Sanders supporters may be facing even more scrutiny this cycle than in 2016. With Sanders running against not just one woman candidate, but five—it was six until Kirsten Gillibrand dropped out of the race—some say that there’s no reason to vote for a white man when there are so many women to choose from. This argument can get more specific for Elizabeth Warren supporters, some of whom argue that the Massachusetts senator’s politics are nearly identical to Sanders, so why not vote for her instead?
“Why would Democratic voters choose Sanders when Warren is running?” Guardian columnist Moira Donegan wrote the day after Sanders announced his presidential bid in February. “The two are not ideologically identical, but the differences between their major policy stances…are relatively minor, especially compared to the rest of the field.”
Whether there are consequential differences between Warren and Sanders’ campaign platforms is an ongoing subject of debate on the left, particularly as Warren has begun to edge past Sanders in the polls.
Mia Arievitch, a 24-year-old socialist who attends the City University of New York School of Labor and Urban Studies, believes Sanders and Warren are running completely different presidential campaigns, with Sanders focusing on grassroots movement-building while Warren homes in on federal policy. Lauren Christianson, a native Wisconsinite now based in New York, said that while she loves Warren for “supporting many of the same progressive platforms as Bernie,” she doesn’t find her to be “as progressive” as Sanders. Magray said she believes there’s a “wide gulf” between the two candidates’ politics, emphasizing that Sanders is a democratic socialist while Warren is a self-professed capitalist “to her bones.”

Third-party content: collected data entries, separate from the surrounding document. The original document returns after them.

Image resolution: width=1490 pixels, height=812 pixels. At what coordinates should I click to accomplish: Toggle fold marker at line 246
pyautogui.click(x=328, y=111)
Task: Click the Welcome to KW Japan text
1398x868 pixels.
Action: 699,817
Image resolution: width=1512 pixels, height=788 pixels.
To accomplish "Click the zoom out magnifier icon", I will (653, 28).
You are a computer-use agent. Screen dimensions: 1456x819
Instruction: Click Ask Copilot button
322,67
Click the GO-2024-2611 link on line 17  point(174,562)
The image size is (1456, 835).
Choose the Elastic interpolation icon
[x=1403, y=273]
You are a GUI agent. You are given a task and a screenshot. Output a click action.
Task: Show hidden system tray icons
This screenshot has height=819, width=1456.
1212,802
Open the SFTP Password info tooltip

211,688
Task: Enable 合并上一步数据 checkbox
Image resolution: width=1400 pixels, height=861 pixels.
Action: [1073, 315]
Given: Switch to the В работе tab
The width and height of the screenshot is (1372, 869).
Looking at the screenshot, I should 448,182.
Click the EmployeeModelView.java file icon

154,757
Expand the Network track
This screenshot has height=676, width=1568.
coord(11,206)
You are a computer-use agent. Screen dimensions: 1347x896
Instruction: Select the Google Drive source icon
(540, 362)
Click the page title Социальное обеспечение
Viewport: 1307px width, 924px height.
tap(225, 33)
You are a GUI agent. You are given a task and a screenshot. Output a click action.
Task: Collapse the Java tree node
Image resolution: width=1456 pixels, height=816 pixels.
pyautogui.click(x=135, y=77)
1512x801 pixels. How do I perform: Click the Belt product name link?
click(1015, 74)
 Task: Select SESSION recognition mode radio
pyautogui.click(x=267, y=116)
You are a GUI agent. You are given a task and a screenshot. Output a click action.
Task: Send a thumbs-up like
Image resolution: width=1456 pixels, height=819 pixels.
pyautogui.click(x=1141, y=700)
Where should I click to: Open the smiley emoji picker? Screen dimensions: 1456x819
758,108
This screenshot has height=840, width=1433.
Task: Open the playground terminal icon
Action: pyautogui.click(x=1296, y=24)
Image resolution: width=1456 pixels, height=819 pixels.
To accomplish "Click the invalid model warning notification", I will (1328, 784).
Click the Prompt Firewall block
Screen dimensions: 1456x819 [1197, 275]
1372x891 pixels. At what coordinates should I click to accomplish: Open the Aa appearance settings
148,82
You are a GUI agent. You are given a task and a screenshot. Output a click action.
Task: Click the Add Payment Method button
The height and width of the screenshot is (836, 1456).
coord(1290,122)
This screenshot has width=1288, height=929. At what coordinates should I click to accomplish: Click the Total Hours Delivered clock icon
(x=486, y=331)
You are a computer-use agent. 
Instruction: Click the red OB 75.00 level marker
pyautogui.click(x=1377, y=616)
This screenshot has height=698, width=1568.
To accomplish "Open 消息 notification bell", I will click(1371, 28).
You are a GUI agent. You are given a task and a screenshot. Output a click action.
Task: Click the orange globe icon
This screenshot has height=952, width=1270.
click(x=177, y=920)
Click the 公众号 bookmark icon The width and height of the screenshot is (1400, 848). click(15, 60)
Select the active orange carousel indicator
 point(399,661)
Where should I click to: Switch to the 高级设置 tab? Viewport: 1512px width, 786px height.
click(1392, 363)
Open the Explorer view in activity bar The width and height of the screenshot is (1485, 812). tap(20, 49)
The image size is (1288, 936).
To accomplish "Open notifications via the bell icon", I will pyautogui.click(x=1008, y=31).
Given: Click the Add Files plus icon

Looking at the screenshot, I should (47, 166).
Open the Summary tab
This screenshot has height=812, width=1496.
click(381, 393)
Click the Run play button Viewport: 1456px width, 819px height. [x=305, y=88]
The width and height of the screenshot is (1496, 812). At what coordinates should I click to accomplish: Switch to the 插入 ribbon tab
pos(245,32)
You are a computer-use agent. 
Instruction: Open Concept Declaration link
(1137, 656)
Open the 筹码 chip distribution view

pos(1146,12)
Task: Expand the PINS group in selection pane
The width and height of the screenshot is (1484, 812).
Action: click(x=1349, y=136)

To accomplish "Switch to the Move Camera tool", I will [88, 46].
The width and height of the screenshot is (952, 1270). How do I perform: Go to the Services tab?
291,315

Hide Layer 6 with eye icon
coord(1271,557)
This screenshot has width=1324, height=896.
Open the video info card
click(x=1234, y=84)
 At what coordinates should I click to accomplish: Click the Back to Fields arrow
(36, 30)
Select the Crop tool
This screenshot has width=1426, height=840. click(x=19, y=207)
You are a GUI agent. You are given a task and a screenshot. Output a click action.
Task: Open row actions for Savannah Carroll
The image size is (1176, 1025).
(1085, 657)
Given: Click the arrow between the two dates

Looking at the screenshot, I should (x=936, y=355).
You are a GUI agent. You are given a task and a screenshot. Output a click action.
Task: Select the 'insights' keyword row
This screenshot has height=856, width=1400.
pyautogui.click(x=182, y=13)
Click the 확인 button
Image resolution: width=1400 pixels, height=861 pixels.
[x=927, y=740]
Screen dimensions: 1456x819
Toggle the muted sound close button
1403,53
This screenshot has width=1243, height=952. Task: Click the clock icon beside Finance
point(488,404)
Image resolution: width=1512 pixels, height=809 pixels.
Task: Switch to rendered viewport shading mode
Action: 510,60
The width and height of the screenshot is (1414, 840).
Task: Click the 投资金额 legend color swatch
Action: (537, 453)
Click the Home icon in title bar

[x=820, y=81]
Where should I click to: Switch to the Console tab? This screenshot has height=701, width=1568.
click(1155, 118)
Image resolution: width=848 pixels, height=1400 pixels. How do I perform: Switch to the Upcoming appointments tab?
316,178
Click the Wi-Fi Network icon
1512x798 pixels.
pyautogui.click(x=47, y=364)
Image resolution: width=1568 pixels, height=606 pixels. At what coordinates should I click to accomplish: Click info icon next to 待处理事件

But quibbles over progressive bonafides aside, these women object to the underlying principle that gender should play such a prominent role in deciding who to vote for. When Sanders’ women supporters encounter the belief that they should vote for a woman candidate because they themselves are women, feelings of resentment arise.
“People cling to the idea that if we have a woman in power she’ll enact more feminist policies,” Arievitch said. “There are so many of Bernie’s plans that you would have to totally ignore to say he wouldn’t benefit women or women of color or working-class people. What is your definition of feminism if it’s what the person’s identity is who’s enacting the policies that matters most?”
Magray is also skeptical of the reasoning that a woman in the White House is an undeniable good for all women, and she rejects the notion that voting for a woman is an inherently feminist choice. Feminists who push these talking points are buying into an individualistic “girlboss mentality,” Magray said.
"There’s a strain of feminism that’s really focusing on empowering individual women to serve as inspiring figureheads,” Magray continued. “It’s not about lifting women out of poverty through socialism and anti-capitalist movements."
A significant share of Sanders supporters—Magray included—consider Warren their second choice, and if she wins the party’s nomination, would cast a ballot for her with little to no hesitation. But in the meantime, many of them will continue to be frustrated by the way Sanders’ supporters are portrayed, and the looming specter of the Bernie Bro.
In 2016, the idea that Sanders supporters were, by default, white and male made Christianson “feel like [she] had to choose between being a woman and supporting the candidate who inspired me the most.”
“It was also a quick way to stop any conversation about actual policy and ideals,” she added. “I hated it. I still hate it.”